Alterations in the mechanical environment of the mitral valve induces regionalized superimposed tissue formation and thickening of the leaflets

Understanding the regulation of native tissue organization is crucial for the development of tissue engineered heart valves (TEHV). The mechanical environment is a major determinant of the remodeling process of TEHV in vivo. Little, however, is known about the influence of the mechanical environment on the morphology of the intact native valve, whose great heterogeneity suggests a region-specific response to mechanical stimuli. To obtain more insight in the mechanobiology of the cardiac valves we have created an ex vivo flow model in which mouse cardiac valves can be cultured ex vivo in their native environment inside the heart. In this study, mitral valves are continuously subjected to mechanical stresses as experienced during a specific part of the cardiac cycle. By culturing the mitral valve in the closed position (as during systole) the leaflets were subjected to pressure at the ventricular side and stretch at the atrial side. As a result the leaflets became thicker and superimposed tissue (SIT), an additional layer of tissue that is formed on the outside of the original leaflet, is formed. With increasing pressure in left ventricle more SIT is formed at the atrial side of the leaflets. By culturing the valve in the open position (diastole) the atrial sides of the leaflets were exposed to a continuous flow. Loosely arranged SIT formed of which the thickness depended on the flow speed.

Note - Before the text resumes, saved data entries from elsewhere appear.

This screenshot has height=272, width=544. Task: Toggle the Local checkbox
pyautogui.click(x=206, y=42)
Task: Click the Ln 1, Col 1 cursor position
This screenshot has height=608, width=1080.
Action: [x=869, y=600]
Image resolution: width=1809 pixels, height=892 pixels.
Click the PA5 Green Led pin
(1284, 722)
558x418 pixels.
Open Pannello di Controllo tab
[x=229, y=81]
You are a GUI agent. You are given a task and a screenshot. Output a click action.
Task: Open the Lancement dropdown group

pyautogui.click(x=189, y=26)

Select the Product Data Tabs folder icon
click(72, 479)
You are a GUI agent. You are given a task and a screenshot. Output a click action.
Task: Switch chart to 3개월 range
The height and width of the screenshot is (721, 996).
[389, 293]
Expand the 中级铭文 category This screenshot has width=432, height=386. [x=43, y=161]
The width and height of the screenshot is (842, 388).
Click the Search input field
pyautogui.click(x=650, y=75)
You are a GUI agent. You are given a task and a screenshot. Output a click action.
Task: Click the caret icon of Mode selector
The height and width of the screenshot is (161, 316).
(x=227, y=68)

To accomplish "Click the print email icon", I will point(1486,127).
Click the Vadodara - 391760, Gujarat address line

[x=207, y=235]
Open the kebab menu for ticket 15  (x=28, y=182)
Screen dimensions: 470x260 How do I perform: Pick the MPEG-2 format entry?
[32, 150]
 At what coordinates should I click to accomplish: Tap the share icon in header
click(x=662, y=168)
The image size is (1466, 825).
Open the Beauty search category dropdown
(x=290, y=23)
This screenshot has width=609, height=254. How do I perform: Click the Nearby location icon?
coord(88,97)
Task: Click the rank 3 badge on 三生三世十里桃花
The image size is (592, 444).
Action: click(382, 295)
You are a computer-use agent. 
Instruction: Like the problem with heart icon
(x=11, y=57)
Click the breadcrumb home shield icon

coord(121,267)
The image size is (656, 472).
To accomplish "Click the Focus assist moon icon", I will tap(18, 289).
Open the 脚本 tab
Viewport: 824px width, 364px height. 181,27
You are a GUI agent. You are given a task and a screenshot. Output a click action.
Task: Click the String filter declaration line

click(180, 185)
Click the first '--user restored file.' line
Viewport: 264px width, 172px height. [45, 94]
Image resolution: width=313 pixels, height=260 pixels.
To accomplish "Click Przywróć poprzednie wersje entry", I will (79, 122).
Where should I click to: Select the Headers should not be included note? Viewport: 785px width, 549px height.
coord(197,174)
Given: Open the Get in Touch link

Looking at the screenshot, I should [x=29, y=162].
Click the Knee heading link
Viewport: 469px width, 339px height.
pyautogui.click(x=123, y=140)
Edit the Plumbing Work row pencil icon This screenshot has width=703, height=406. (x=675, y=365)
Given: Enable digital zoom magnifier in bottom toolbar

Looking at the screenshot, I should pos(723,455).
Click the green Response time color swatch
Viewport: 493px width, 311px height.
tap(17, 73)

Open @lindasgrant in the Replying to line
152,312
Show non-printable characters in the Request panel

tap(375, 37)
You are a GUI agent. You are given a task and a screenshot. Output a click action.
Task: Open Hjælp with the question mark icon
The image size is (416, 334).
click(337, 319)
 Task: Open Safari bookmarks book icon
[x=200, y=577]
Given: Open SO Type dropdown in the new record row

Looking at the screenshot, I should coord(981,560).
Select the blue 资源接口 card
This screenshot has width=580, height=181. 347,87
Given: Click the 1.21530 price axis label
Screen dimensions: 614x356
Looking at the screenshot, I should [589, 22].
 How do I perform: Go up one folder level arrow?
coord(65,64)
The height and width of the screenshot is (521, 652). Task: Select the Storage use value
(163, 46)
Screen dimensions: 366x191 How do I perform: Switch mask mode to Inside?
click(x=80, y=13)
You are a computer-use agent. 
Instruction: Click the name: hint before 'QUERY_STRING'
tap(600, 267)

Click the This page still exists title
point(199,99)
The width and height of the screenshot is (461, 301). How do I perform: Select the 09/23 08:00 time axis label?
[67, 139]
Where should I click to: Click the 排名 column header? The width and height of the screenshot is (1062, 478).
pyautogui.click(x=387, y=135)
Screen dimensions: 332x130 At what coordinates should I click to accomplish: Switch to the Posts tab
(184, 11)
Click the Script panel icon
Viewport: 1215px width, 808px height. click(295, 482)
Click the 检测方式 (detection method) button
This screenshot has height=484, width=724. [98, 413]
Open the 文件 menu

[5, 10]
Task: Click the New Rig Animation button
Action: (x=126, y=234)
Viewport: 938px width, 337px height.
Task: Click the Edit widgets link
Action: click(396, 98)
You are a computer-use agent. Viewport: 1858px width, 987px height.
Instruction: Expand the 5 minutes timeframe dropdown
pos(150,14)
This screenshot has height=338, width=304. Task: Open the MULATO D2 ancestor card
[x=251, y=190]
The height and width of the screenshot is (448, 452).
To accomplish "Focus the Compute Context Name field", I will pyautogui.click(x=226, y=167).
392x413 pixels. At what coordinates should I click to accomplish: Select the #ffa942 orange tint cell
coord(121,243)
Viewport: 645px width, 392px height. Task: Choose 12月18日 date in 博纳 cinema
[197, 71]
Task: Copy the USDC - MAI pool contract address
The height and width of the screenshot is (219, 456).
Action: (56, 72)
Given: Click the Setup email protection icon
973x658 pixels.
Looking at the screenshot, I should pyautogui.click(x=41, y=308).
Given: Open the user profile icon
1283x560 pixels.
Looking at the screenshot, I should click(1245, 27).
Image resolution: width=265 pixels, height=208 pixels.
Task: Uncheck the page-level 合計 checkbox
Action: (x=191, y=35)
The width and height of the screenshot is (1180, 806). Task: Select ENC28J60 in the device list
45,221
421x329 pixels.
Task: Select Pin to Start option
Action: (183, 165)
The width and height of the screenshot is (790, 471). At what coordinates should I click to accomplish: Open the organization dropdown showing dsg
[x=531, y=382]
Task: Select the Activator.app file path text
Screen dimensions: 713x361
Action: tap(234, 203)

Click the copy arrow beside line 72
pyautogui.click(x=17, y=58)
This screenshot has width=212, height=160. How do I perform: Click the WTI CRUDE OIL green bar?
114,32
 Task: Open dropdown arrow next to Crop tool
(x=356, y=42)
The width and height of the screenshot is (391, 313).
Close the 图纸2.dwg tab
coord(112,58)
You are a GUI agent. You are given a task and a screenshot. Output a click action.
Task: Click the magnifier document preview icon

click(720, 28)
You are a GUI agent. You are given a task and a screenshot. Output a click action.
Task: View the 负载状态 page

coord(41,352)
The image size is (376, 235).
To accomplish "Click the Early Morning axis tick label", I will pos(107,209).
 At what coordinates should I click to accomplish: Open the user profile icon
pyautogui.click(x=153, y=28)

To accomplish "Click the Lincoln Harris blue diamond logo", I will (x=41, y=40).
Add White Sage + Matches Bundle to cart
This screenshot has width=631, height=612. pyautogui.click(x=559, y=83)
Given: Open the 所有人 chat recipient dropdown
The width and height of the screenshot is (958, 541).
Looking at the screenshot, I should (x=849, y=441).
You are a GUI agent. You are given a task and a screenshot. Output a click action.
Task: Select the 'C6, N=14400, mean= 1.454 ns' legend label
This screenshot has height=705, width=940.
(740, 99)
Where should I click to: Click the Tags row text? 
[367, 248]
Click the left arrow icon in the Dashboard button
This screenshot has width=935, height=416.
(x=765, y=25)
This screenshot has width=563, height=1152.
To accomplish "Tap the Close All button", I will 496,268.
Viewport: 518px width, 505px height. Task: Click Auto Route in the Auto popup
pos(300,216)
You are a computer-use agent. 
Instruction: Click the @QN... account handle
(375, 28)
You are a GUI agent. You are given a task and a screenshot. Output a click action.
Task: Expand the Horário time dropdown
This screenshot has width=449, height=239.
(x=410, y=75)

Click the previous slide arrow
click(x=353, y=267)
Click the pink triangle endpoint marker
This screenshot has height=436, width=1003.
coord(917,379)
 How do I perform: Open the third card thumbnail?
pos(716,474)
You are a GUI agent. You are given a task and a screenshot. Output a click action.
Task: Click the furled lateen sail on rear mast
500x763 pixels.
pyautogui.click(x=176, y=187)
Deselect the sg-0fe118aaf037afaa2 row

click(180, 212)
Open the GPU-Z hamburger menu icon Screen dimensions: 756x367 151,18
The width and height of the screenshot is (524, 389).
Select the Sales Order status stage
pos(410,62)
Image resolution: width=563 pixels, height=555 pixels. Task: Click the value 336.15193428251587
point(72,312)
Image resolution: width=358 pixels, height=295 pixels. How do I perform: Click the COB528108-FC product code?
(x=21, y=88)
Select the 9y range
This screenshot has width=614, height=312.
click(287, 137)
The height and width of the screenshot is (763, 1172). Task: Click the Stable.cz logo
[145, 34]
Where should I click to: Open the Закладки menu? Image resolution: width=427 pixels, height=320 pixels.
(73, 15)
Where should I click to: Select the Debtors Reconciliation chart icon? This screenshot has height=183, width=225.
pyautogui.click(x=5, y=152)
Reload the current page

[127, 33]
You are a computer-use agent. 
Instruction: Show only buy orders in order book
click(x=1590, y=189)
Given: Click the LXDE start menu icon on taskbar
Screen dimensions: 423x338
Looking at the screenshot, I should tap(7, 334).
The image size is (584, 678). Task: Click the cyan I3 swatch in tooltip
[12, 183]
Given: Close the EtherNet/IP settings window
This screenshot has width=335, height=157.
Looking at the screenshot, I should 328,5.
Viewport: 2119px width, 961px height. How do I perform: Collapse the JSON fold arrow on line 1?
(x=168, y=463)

To mimic mitral regurgitation, the mitral valve was cultured in the prolapsed position by disrupting the papillary muscle and with a retrograde flow through the prolapsed valve creating a disturbed flow. In this position the mitral valve developed a thicker free edge similar as seen in prolapsing human mitral valves. Together, these observations show that the type of remodeling in the leaflet depends on the type and location of mechanical forces experienced. Insights in the mechanobiology of the cardiac valves can prove valuable for the generation of TEHV.